═══ STORED DATA ═══

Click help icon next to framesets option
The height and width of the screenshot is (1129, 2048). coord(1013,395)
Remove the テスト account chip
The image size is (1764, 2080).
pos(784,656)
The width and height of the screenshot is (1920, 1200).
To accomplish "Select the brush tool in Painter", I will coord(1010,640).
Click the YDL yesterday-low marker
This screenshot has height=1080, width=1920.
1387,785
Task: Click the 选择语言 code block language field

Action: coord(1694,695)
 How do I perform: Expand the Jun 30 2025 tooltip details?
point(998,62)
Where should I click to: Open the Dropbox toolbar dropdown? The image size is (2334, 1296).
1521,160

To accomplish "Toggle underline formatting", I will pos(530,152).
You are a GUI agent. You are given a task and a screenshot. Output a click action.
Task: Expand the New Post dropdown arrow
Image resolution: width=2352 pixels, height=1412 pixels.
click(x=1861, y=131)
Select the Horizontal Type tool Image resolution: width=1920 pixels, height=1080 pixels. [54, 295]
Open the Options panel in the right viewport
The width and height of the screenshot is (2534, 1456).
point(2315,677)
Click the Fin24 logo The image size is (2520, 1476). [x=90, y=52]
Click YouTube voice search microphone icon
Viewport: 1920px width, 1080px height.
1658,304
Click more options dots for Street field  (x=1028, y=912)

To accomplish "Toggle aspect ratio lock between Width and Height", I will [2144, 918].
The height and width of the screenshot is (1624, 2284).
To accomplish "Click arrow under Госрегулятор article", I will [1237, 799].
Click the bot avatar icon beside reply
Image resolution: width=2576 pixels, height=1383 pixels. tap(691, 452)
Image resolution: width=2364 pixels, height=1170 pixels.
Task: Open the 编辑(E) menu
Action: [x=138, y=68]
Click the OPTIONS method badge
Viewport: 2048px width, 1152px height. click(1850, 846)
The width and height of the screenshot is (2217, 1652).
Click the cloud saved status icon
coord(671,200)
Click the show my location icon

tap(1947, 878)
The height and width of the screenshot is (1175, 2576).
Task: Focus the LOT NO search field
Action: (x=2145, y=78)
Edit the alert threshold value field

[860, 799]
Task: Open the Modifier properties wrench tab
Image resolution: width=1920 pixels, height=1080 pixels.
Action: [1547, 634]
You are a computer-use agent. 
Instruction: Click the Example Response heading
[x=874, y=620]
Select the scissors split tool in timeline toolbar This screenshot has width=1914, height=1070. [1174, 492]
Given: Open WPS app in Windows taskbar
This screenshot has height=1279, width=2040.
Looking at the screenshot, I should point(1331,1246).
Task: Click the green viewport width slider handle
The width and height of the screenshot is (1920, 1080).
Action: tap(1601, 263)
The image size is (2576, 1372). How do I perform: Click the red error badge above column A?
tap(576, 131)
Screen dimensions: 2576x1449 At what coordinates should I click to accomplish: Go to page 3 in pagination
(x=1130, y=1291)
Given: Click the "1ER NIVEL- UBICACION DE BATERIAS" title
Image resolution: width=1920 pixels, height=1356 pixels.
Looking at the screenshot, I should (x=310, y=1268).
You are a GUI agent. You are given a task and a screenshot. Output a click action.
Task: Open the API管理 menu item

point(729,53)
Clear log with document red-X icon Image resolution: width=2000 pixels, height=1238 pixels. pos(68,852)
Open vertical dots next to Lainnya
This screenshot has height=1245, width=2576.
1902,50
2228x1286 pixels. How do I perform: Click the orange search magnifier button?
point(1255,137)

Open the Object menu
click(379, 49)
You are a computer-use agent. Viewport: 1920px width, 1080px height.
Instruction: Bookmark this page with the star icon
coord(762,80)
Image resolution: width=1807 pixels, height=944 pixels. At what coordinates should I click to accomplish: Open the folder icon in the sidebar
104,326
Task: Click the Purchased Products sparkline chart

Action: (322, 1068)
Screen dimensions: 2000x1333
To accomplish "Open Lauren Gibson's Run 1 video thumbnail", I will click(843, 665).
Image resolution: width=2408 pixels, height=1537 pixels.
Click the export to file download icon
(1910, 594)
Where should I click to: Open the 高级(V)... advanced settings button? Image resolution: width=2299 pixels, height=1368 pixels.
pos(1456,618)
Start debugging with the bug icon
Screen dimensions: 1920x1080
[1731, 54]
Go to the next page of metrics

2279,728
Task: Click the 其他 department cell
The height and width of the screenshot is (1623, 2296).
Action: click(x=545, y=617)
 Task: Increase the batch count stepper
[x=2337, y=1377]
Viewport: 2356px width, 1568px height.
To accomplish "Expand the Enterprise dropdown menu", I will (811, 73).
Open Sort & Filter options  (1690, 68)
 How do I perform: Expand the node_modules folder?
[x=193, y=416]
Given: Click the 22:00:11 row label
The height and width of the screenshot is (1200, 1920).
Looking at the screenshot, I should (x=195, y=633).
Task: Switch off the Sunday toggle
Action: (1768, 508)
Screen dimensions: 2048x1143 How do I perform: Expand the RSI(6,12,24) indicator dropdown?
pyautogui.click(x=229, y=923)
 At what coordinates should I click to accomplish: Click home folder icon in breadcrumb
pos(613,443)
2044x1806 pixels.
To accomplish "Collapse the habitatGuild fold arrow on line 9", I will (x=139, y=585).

═══

• [DESCRIPTION OF THE TASK]
Starting with the line that holds "Screen dimensions: 2048x1143", copy each remaining line of the listing above exactly, through the last one.

• [WORKED SOLUTION]
Screen dimensions: 2048x1143 How do I perform: Expand the RSI(6,12,24) indicator dropdown?
pyautogui.click(x=229, y=923)
 At what coordinates should I click to accomplish: Click home folder icon in breadcrumb
pos(613,443)
2044x1806 pixels.
To accomplish "Collapse the habitatGuild fold arrow on line 9", I will (x=139, y=585).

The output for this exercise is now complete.